Source data
──────────────────────────────
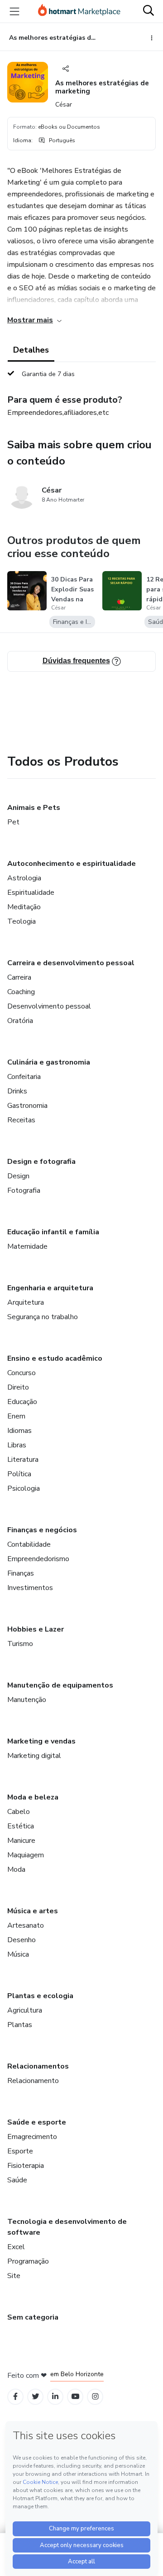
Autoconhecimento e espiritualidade (71, 864)
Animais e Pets (33, 808)
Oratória (20, 1021)
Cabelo (18, 1812)
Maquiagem (25, 1855)
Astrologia (24, 878)
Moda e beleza (32, 1797)
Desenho (21, 1940)
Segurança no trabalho (42, 1317)
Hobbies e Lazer (35, 1629)
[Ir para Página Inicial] (79, 11)
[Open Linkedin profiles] (55, 2396)
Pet (13, 822)
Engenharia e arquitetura (50, 1288)
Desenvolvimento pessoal (49, 1006)
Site (13, 2276)
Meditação (24, 907)
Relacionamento (33, 2081)
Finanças (20, 1573)
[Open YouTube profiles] (75, 2396)
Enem (16, 1416)
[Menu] (14, 11)
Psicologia (23, 1488)
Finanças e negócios (42, 1530)
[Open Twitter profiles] (36, 2396)
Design (18, 1176)
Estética (20, 1826)
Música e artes (32, 1911)
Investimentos (30, 1588)
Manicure (21, 1841)
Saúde (17, 2180)
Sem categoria (32, 2317)
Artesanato (25, 1925)
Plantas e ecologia (40, 1996)
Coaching (21, 992)
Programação (28, 2261)
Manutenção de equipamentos (60, 1685)
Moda (16, 1869)
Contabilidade (29, 1544)
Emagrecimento (32, 2137)
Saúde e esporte (36, 2122)
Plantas (19, 2025)
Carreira (19, 977)
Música (18, 1954)
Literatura (22, 1460)
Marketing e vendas (41, 1741)
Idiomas (19, 1431)
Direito (18, 1387)
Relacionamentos (38, 2066)
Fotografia (23, 1190)
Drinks (17, 1091)
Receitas (21, 1120)
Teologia (21, 921)
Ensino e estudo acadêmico (54, 1358)
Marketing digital (34, 1756)
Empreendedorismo (38, 1559)
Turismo (20, 1644)
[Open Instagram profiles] (95, 2396)
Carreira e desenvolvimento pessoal (70, 963)
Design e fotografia (41, 1162)
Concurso (21, 1373)
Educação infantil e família (53, 1232)
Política (19, 1474)
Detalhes (31, 349)
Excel (16, 2247)
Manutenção (26, 1700)
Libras (16, 1445)
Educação (22, 1402)
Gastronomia (27, 1106)
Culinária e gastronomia (48, 1062)
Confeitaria (24, 1077)
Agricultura (24, 2010)
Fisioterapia (25, 2166)
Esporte (20, 2151)
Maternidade (27, 1246)
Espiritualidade (30, 892)
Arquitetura (25, 1302)
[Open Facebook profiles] (15, 2396)
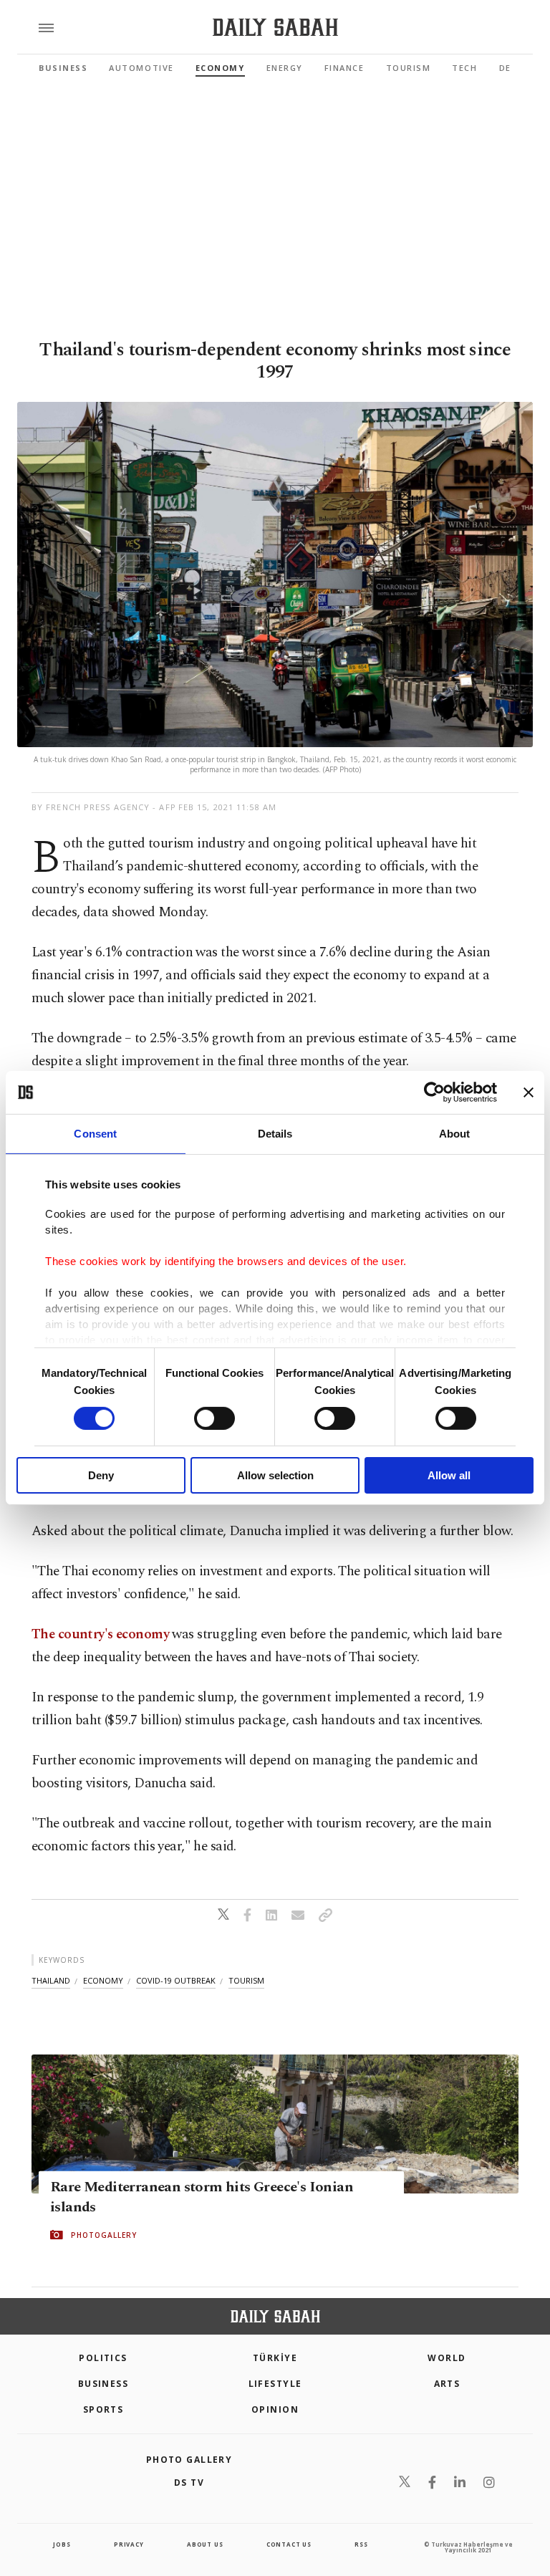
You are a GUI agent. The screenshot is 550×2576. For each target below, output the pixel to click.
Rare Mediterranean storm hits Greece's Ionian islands (201, 2197)
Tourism (408, 68)
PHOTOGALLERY (104, 2235)
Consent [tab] (95, 1134)
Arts (447, 2384)
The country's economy (100, 1634)
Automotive (141, 68)
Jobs (61, 2544)
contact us (289, 2544)
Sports (103, 2409)
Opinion (275, 2409)
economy (103, 1980)
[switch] (214, 1418)
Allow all (449, 1475)
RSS (360, 2544)
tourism (246, 1980)
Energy (284, 68)
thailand (51, 1980)
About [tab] (455, 1134)
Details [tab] (275, 1134)
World (446, 2358)
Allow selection (275, 1475)
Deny (101, 1475)
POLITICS (103, 2358)
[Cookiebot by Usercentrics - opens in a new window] (434, 1092)
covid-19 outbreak (176, 1980)
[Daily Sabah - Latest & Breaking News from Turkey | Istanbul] (275, 28)
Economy (220, 68)
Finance (344, 68)
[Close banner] (529, 1092)
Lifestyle (275, 2384)
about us (205, 2544)
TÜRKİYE (275, 2358)
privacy (129, 2544)
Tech (464, 68)
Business (63, 68)
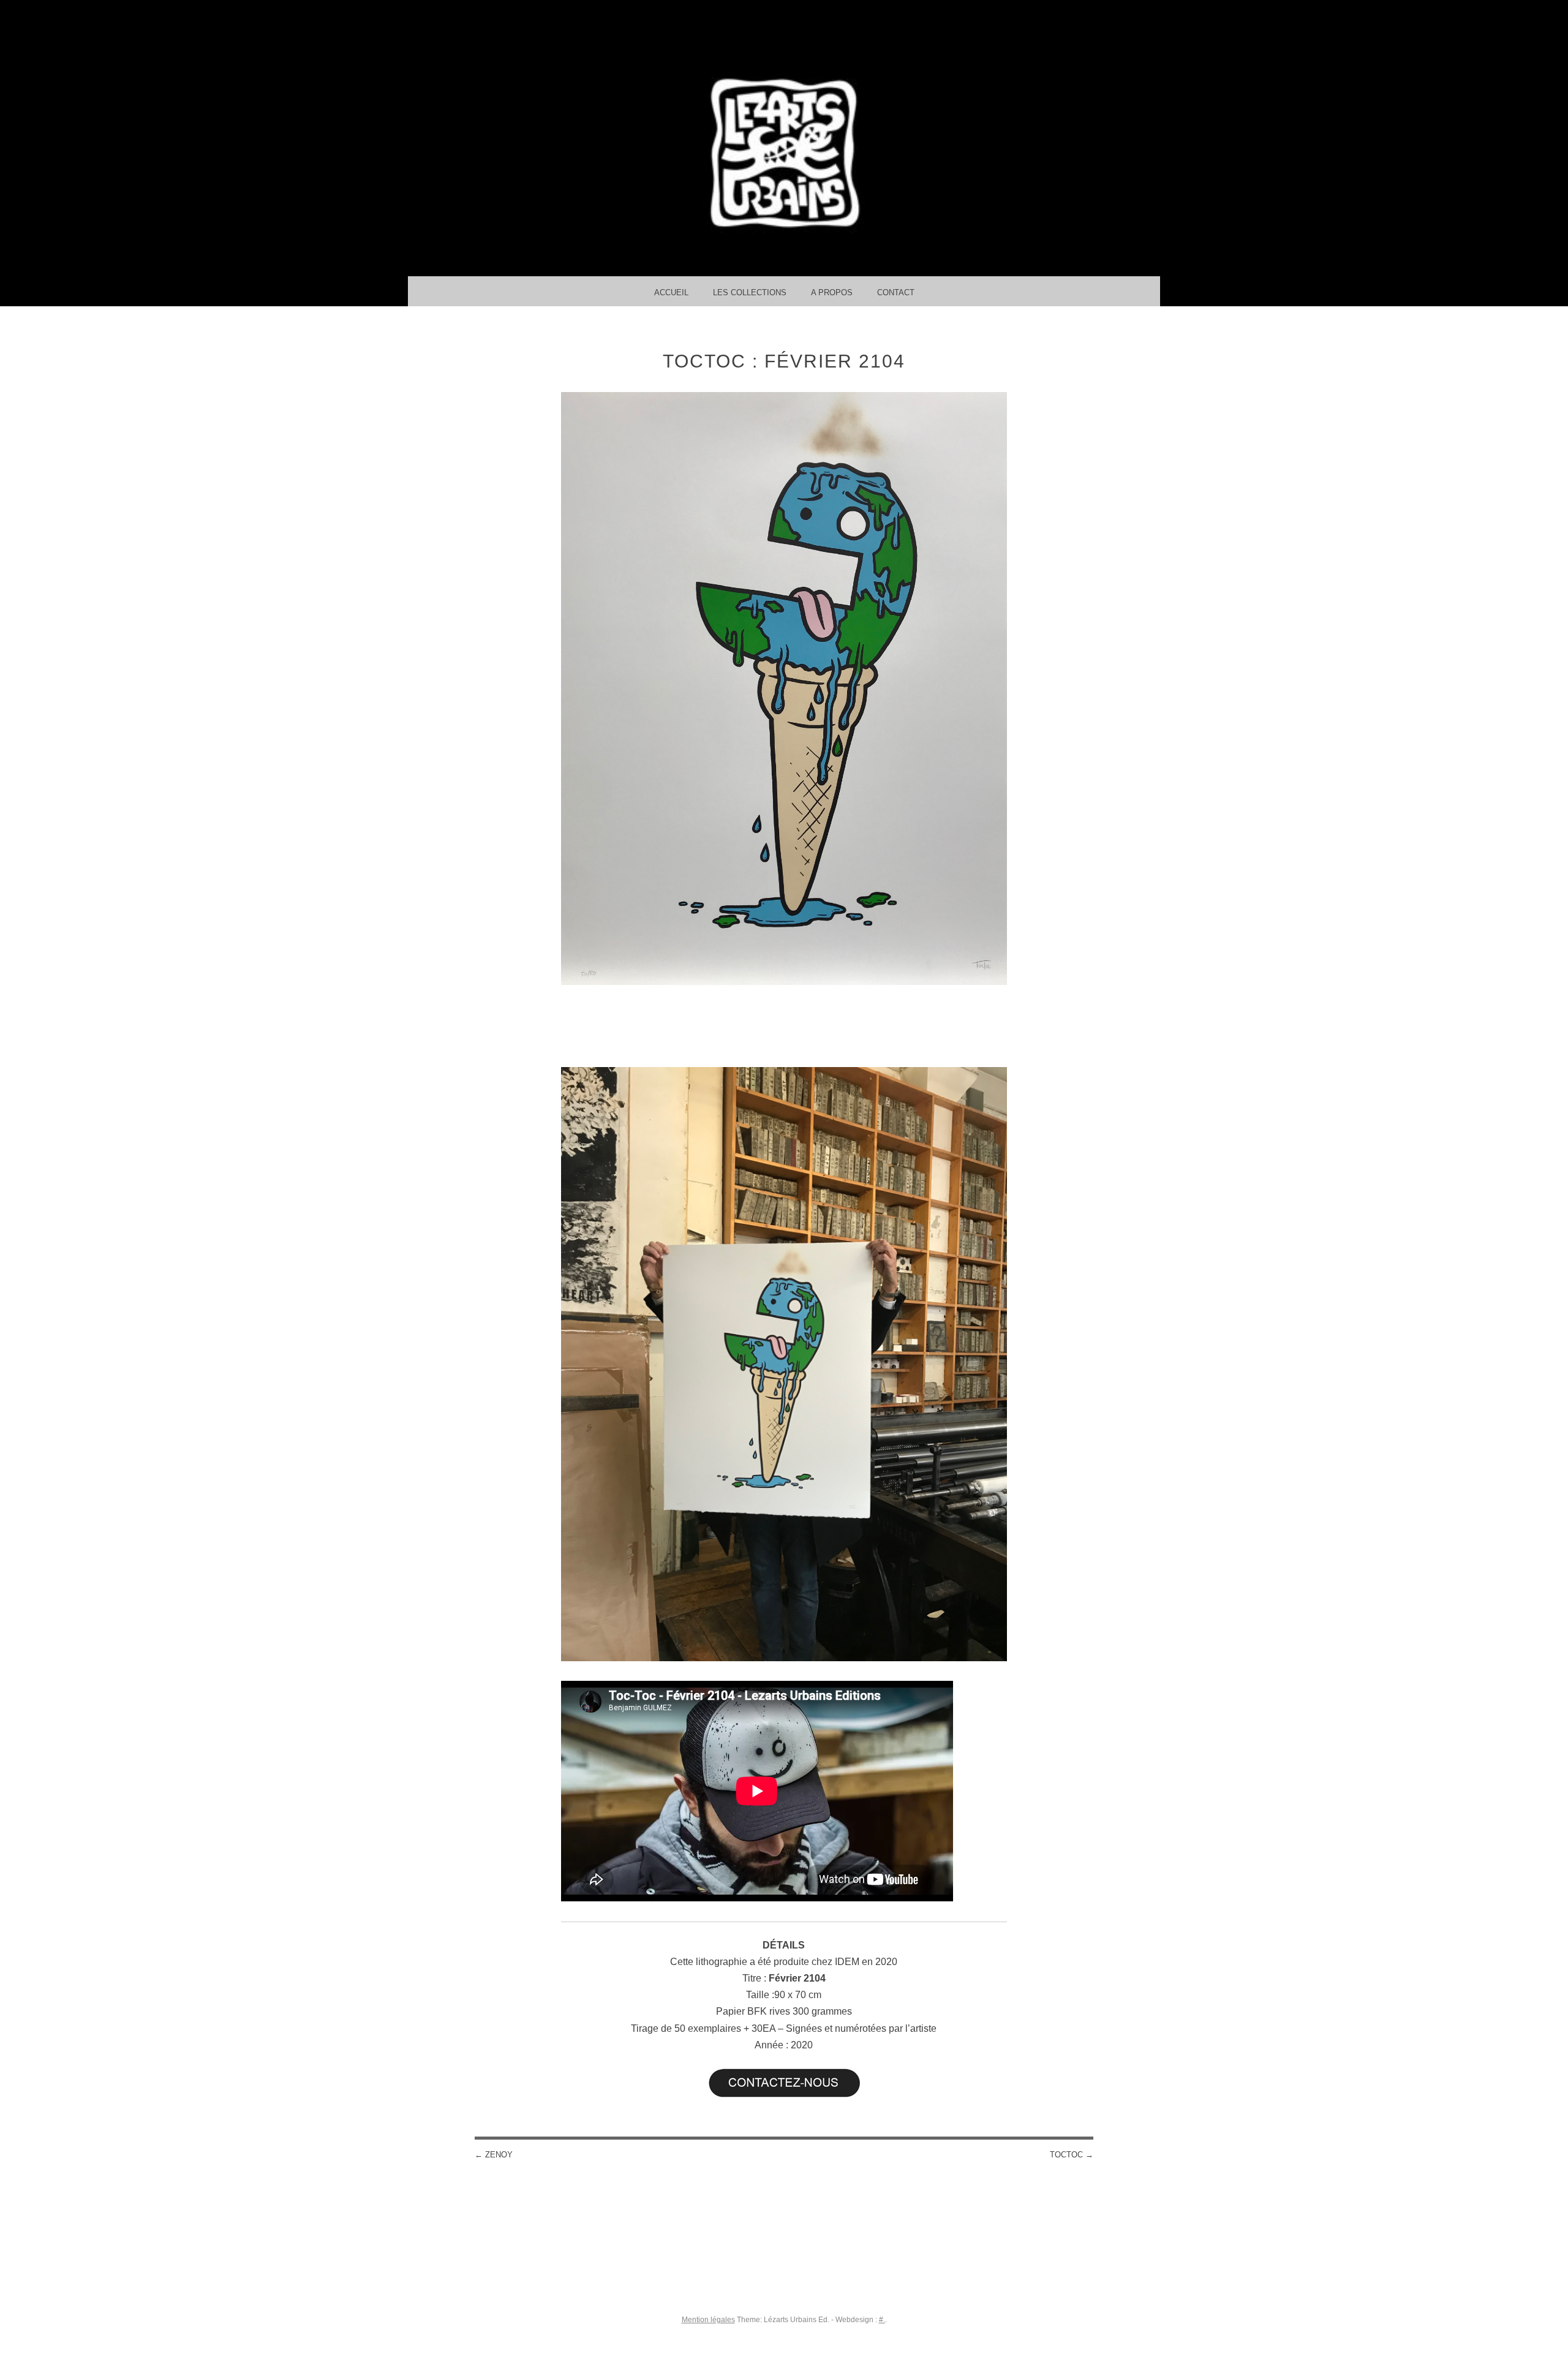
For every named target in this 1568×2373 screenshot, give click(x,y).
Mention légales (708, 2319)
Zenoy (494, 2154)
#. (882, 2319)
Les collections (749, 292)
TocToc (1071, 2154)
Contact (895, 292)
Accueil (671, 292)
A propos (832, 292)
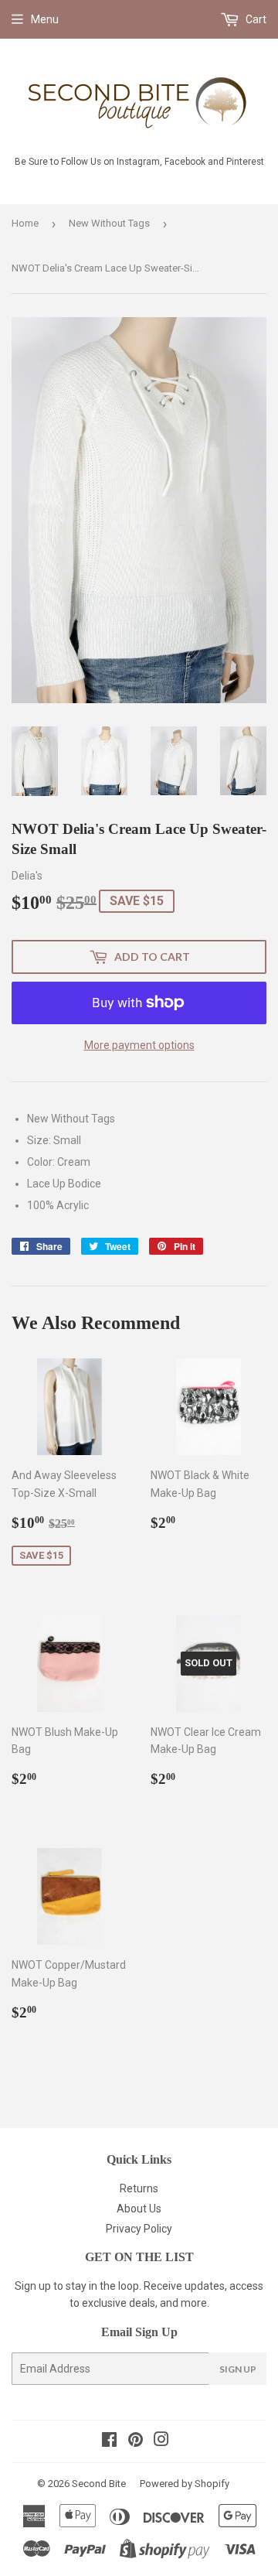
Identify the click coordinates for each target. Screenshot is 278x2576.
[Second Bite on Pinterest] (135, 2441)
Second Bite (99, 2483)
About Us (139, 2208)
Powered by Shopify (184, 2483)
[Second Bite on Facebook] (109, 2441)
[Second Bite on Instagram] (161, 2441)
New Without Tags (109, 223)
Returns (139, 2188)
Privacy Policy (139, 2228)
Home (25, 223)
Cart (254, 19)
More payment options (139, 1045)
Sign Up (237, 2369)
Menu (45, 19)
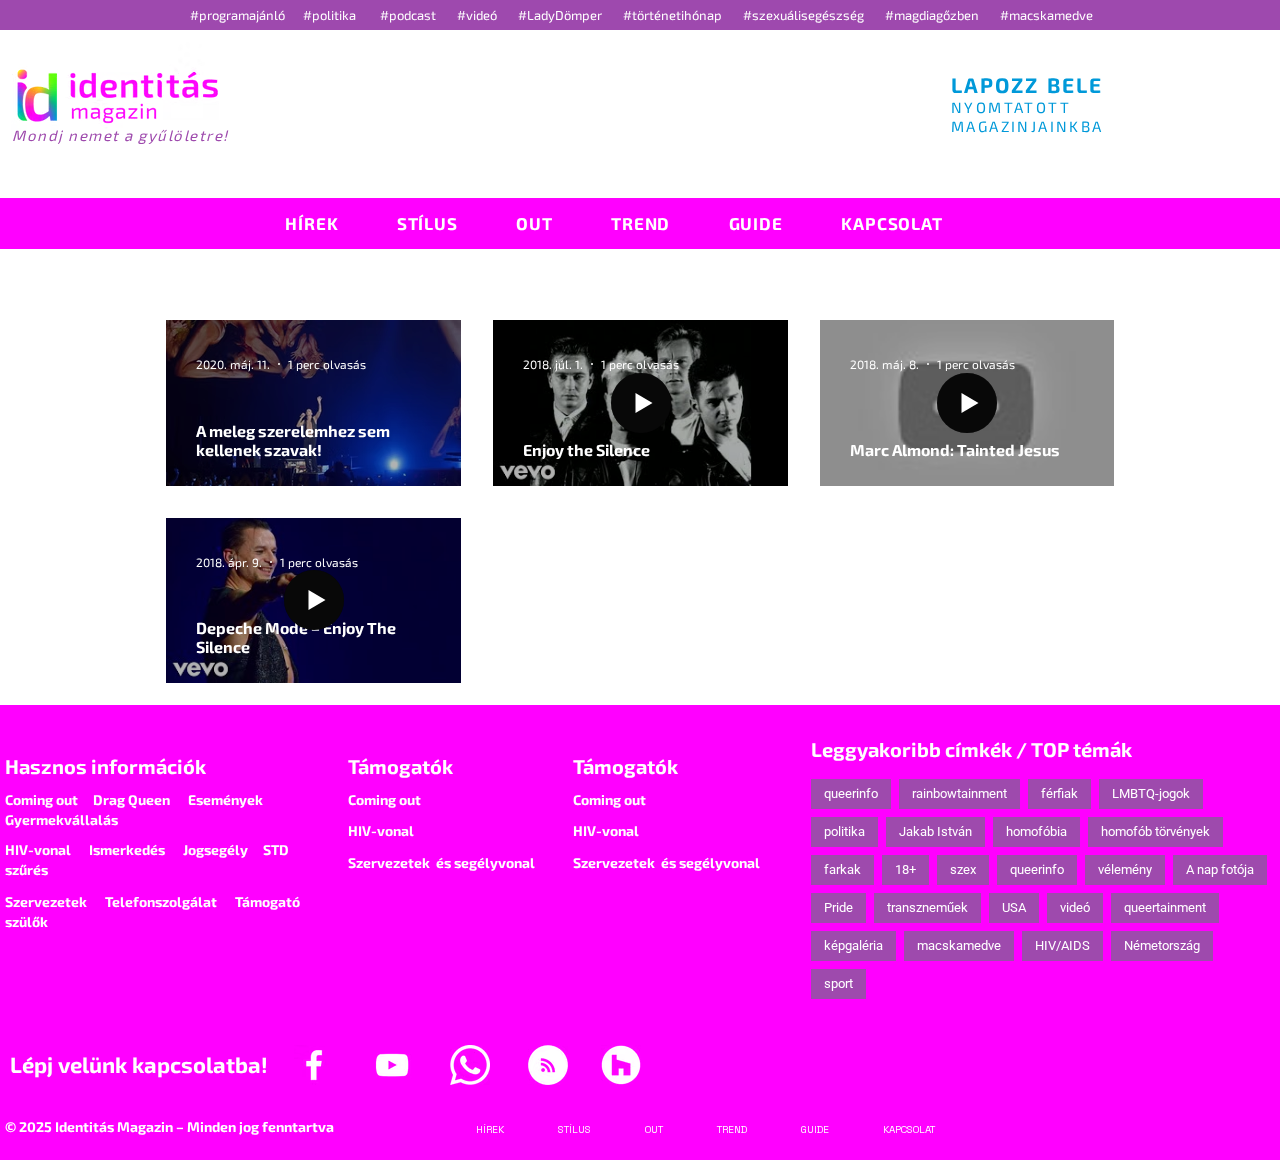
──────────────────────────────
- ACTION ITEM: Take the stretch of lines above from the one containing "[Open Twitter profiles] (36, 2396)" through the one containing "Concurso (21, 1373)" and repeat it exactly, adding no other line.

- ANSWER BELOW:
[Open Twitter profiles] (36, 2396)
Design (18, 1176)
Estética (20, 1826)
Música e artes (32, 1911)
Investimentos (30, 1588)
Manicure (21, 1841)
Saúde (17, 2180)
Sem categoria (32, 2317)
Artesanato (25, 1925)
Plantas e ecologia (40, 1996)
Coaching (21, 992)
Programação (28, 2261)
Manutenção de equipamentos (60, 1685)
Moda (16, 1869)
Contabilidade (29, 1544)
Emagrecimento (32, 2137)
Saúde e esporte (36, 2122)
Plantas (19, 2025)
Carreira (19, 977)
Música (18, 1954)
Literatura (22, 1460)
Marketing e vendas (41, 1741)
Idiomas (19, 1431)
Direito (18, 1387)
Relacionamentos (38, 2066)
Fotografia (23, 1190)
Drinks (17, 1091)
Receitas (21, 1120)
Teologia (21, 921)
Ensino e estudo acadêmico (54, 1358)
Marketing digital (34, 1756)
Empreendedorismo (38, 1559)
Turismo (20, 1644)
[Open Instagram profiles] (95, 2396)
Carreira e desenvolvimento pessoal (70, 963)
Design e fotografia (41, 1162)
Concurso (21, 1373)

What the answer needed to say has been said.